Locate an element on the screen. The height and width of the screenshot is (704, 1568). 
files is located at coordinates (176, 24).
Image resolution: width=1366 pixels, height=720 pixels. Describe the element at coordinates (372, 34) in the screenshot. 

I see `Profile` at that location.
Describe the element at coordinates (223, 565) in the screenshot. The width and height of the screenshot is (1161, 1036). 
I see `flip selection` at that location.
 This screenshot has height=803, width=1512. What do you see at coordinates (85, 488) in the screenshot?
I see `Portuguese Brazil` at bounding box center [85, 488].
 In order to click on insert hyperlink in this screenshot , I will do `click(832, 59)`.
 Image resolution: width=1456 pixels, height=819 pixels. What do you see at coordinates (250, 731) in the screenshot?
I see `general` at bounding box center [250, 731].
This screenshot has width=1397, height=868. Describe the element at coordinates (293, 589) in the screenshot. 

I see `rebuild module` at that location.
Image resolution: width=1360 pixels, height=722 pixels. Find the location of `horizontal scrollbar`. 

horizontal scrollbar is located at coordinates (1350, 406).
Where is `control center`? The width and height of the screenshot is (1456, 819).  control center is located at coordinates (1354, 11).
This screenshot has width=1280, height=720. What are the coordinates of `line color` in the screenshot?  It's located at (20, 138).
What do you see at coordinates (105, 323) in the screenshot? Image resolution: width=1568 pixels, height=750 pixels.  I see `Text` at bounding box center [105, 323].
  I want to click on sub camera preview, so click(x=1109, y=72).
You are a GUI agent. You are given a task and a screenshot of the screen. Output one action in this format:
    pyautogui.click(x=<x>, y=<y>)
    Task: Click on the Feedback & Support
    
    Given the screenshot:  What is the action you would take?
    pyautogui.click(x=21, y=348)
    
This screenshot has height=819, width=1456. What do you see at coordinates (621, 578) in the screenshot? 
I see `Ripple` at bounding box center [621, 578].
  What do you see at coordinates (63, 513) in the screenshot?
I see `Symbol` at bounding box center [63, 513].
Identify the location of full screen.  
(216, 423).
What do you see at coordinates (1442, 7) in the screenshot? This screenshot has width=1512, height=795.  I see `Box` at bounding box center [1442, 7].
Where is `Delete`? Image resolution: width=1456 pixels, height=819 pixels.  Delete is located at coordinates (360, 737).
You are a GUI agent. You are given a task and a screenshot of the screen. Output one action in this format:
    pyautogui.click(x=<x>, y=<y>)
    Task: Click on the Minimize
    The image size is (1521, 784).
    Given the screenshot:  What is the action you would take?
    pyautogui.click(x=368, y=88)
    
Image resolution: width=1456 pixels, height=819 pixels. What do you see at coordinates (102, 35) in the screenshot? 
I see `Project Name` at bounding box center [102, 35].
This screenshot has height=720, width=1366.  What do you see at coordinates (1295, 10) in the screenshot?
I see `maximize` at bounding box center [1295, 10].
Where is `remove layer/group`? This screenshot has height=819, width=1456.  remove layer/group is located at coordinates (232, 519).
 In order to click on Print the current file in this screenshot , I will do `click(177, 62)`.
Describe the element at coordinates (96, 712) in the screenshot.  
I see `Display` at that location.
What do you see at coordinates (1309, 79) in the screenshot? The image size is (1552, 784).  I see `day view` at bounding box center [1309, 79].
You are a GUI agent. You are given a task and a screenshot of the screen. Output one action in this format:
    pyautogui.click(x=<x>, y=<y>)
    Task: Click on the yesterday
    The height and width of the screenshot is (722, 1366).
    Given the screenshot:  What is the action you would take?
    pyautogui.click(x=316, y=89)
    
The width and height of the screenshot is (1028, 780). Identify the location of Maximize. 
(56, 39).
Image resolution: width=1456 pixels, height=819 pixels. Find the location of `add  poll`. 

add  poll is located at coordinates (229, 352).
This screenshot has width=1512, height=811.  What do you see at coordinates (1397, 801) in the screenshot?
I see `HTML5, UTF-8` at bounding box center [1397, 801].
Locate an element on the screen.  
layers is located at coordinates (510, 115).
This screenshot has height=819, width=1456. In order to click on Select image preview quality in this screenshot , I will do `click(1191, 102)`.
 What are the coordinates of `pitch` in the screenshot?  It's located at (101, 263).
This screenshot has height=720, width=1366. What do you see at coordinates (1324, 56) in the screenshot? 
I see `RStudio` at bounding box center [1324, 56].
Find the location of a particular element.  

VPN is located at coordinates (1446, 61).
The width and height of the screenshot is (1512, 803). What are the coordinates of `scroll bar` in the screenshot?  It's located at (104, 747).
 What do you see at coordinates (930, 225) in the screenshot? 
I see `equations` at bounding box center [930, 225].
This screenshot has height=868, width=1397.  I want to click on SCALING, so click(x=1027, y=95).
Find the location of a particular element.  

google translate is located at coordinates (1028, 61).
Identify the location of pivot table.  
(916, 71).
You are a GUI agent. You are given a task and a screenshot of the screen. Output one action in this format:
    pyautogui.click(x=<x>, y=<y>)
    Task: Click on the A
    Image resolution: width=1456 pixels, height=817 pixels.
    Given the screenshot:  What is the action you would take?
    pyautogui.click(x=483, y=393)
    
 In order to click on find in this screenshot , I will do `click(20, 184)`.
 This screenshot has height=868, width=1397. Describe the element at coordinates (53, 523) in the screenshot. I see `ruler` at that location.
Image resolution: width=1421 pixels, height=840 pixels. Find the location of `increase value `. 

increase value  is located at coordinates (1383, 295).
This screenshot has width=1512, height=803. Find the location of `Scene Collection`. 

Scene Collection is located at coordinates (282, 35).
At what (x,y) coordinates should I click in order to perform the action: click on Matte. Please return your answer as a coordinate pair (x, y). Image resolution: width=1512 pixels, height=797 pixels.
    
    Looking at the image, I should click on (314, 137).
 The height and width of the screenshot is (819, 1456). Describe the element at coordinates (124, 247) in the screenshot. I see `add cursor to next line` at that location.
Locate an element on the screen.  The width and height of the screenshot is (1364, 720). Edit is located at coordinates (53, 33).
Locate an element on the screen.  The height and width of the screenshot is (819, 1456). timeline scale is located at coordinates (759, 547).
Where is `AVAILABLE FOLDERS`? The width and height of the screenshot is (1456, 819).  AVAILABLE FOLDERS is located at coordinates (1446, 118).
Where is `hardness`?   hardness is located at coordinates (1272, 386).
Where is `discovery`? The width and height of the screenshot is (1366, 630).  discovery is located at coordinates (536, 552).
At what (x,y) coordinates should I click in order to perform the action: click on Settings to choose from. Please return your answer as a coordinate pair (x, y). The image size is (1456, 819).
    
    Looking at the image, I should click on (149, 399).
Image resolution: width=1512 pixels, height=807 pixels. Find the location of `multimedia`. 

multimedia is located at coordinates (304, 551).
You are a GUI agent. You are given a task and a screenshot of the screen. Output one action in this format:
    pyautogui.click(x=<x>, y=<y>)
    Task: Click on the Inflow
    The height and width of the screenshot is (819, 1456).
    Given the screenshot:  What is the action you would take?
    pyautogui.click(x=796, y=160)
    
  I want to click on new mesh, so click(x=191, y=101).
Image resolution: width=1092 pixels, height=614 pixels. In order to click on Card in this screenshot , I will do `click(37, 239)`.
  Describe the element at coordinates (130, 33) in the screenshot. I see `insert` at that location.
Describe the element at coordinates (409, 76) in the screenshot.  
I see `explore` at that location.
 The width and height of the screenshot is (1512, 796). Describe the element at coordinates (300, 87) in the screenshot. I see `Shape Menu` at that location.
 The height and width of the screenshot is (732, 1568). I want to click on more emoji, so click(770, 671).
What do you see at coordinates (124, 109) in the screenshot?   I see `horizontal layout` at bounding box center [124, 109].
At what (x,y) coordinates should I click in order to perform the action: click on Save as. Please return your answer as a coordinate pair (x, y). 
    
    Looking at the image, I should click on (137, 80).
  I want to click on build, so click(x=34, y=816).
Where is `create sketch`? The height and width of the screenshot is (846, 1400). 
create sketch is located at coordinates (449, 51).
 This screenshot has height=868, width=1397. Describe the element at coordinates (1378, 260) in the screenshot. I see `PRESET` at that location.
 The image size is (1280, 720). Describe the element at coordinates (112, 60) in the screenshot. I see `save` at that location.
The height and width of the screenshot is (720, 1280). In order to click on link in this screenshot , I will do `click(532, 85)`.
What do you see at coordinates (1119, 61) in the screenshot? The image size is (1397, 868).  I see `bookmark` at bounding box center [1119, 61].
• • • • •
- **Exercise task**: Copy the items from the line containing "coordinates (1272, 386)." through the line containing "Looking at the image, I should click on (149, 399).", switching "Settings" to "Preferences" and keeping everything else the same.

- **Response**:
Where is `hardness`?   hardness is located at coordinates (1272, 386).
Where is `discovery`? The width and height of the screenshot is (1366, 630).  discovery is located at coordinates (536, 552).
At what (x,y) coordinates should I click in order to perform the action: click on Preferences to choose from. Please return your answer as a coordinate pair (x, y). The image size is (1456, 819).
    
    Looking at the image, I should click on (149, 399).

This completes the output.